Or, les plus délicats de ces ouvrages étaient dus à miss Galindo ; et Sa Seigneurie le savait bien. Il est vrai que les patrons de la vieille fille étaient d’une coupe tellement surannée, qu’en dépit de la perfection de leurs coutures, les bonnets et les camisoles, dont elle avait acheté l’étoffe à crédit, et dont la confection lui avait usé la vue, restaient des mois entiers dans un tas d’articles jaunis et rebutés des acheteurs. C’est alors que miss Galindo était plus amusante que jamais, plus féconde en saillies pleines de gaieté. Arrivait-il, au contraire, une commande importante, et bien payée, faite à X (c’était l’initiale qu’elle avait prise), la chère demoiselle se remettait sur sa chaise et gourmandait sa servante tout en poussant l’aiguille.

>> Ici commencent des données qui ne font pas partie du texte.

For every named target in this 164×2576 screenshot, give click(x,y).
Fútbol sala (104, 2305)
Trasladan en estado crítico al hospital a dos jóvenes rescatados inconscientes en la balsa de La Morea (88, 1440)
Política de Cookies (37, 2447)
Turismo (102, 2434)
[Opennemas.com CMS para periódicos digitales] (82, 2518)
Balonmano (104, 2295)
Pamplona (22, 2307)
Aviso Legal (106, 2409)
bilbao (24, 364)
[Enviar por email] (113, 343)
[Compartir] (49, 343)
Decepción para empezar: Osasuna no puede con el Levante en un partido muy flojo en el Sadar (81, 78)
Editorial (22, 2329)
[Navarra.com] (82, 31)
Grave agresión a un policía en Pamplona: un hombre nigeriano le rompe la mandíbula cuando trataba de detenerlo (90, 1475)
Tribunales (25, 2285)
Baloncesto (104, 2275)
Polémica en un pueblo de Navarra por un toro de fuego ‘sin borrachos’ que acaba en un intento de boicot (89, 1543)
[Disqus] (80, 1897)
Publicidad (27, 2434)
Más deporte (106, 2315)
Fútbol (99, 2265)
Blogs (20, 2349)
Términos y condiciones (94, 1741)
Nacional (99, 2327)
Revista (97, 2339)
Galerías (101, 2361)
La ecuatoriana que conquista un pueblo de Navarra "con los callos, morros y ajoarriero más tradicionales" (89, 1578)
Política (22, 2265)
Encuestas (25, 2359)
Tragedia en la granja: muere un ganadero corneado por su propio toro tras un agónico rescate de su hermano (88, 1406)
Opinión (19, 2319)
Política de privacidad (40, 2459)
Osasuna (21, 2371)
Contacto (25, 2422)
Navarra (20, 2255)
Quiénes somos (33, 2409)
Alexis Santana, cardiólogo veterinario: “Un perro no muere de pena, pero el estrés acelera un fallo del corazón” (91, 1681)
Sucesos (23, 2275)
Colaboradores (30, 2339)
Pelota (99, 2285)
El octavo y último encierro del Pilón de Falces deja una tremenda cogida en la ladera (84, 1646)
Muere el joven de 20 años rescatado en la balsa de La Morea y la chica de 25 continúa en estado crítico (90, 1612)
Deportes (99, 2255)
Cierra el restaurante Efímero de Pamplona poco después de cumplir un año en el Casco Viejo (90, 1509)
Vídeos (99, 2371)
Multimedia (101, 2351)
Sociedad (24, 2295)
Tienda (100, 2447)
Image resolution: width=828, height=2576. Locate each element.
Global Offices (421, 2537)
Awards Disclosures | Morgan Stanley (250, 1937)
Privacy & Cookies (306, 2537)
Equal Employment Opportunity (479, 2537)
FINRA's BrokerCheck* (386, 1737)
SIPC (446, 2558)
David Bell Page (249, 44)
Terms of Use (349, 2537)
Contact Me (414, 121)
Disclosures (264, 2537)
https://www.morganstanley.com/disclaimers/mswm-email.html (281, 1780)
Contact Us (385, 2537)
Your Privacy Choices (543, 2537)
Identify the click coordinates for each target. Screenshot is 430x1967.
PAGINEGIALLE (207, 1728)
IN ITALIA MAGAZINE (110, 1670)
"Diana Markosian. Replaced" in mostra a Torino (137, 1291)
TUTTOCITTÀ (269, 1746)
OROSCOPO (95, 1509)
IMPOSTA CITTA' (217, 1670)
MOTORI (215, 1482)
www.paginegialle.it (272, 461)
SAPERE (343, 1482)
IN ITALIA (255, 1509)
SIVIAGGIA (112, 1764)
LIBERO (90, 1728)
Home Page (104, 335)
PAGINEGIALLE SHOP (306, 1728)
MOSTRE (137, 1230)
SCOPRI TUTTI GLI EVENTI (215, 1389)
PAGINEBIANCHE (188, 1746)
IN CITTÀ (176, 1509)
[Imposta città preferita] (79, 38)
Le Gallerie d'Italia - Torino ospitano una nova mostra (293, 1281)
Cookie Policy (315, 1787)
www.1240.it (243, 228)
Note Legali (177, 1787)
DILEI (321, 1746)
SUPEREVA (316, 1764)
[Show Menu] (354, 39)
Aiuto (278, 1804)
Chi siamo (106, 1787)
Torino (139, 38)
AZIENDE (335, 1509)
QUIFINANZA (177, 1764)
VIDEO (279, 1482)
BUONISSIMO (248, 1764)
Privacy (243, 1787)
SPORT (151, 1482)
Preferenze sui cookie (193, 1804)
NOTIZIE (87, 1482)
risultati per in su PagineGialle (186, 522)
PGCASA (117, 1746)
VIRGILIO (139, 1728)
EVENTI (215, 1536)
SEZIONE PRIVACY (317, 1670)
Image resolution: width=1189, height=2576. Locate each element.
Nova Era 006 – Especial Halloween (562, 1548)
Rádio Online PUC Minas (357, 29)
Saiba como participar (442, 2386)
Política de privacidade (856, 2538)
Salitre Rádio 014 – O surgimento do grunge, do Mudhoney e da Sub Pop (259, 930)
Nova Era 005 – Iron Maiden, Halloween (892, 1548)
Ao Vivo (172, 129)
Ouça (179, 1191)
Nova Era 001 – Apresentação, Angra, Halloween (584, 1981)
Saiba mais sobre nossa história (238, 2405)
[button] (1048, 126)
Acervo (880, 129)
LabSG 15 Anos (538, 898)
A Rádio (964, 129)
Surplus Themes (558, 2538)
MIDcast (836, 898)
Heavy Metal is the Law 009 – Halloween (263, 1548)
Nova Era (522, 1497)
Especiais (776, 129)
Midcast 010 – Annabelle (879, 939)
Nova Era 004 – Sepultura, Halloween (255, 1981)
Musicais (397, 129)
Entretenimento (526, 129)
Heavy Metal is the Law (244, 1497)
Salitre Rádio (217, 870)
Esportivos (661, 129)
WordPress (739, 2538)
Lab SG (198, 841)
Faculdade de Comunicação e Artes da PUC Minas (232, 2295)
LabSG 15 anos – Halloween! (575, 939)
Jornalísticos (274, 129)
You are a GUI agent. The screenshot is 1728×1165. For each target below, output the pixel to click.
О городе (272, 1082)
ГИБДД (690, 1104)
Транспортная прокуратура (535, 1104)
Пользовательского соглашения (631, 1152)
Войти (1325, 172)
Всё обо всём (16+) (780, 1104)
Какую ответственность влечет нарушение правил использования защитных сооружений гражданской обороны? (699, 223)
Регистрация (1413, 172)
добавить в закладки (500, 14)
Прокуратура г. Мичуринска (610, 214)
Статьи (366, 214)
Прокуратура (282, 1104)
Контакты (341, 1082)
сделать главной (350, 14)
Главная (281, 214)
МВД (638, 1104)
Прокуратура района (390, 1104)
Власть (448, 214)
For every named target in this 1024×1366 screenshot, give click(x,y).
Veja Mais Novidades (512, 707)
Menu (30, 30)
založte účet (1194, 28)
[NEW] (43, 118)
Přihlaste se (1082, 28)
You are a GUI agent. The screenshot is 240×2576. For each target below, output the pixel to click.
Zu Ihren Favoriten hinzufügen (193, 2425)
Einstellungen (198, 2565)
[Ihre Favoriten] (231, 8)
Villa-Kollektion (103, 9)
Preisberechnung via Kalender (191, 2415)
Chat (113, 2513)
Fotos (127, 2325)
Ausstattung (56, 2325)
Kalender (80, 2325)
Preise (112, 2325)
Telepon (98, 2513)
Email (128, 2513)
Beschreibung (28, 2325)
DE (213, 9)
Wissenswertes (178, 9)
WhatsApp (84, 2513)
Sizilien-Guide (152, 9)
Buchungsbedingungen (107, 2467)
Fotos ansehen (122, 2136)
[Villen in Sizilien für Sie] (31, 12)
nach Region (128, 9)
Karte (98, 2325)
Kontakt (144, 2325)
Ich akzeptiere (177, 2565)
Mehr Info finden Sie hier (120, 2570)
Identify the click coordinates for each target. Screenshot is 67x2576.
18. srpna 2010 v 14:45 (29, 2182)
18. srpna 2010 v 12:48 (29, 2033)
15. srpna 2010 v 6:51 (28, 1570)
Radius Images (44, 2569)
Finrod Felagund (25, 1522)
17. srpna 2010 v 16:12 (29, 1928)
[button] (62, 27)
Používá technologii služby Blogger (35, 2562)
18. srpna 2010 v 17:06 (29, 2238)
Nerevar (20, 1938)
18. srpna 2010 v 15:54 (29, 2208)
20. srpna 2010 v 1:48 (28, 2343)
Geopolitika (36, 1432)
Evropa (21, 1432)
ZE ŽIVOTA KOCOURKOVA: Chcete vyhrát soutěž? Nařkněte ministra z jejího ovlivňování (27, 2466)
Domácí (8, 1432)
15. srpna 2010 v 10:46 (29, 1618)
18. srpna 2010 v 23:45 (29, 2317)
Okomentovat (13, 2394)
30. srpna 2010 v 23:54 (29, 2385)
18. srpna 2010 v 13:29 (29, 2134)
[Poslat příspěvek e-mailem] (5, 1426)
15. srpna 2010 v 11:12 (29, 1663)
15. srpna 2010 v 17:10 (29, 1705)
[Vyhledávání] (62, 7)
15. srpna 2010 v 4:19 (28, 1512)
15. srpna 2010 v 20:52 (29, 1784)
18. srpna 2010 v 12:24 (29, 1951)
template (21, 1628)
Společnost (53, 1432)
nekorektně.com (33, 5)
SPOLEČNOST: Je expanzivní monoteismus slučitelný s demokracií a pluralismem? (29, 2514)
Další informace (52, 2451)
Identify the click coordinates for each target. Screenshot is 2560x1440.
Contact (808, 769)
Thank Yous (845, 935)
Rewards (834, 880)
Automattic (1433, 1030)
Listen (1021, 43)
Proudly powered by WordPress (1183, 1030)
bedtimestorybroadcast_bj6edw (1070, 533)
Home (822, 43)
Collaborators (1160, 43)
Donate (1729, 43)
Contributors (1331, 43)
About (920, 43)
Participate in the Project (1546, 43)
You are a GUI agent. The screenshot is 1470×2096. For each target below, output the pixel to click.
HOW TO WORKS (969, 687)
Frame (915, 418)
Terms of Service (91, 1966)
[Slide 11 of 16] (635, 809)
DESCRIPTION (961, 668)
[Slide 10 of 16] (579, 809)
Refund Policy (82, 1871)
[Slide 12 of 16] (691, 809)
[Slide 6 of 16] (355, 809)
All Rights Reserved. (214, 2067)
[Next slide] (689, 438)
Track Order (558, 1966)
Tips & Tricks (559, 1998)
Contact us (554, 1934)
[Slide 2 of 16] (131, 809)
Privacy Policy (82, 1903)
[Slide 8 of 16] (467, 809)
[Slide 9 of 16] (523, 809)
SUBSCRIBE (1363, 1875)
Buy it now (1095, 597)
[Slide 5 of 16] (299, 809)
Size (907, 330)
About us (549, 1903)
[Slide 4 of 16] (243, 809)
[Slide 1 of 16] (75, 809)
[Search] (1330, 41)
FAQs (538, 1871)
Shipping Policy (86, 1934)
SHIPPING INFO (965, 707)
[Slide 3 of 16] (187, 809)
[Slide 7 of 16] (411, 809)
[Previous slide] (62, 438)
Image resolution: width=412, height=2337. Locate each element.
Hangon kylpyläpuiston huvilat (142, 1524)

« Quand les affaires vont mal, disait-elle pour justifier sa conduite, on ne vivrait pas si l’on ne s’égayait l’âme par un peu de bonne humeur ; mais quand il faut travailler du matin jusqu’au soir, on a besoin de se fouetter le sang pour ne pas mourir d’apoplexie ; et ne pouvant faire autre chose, je me querelle avec Sally. »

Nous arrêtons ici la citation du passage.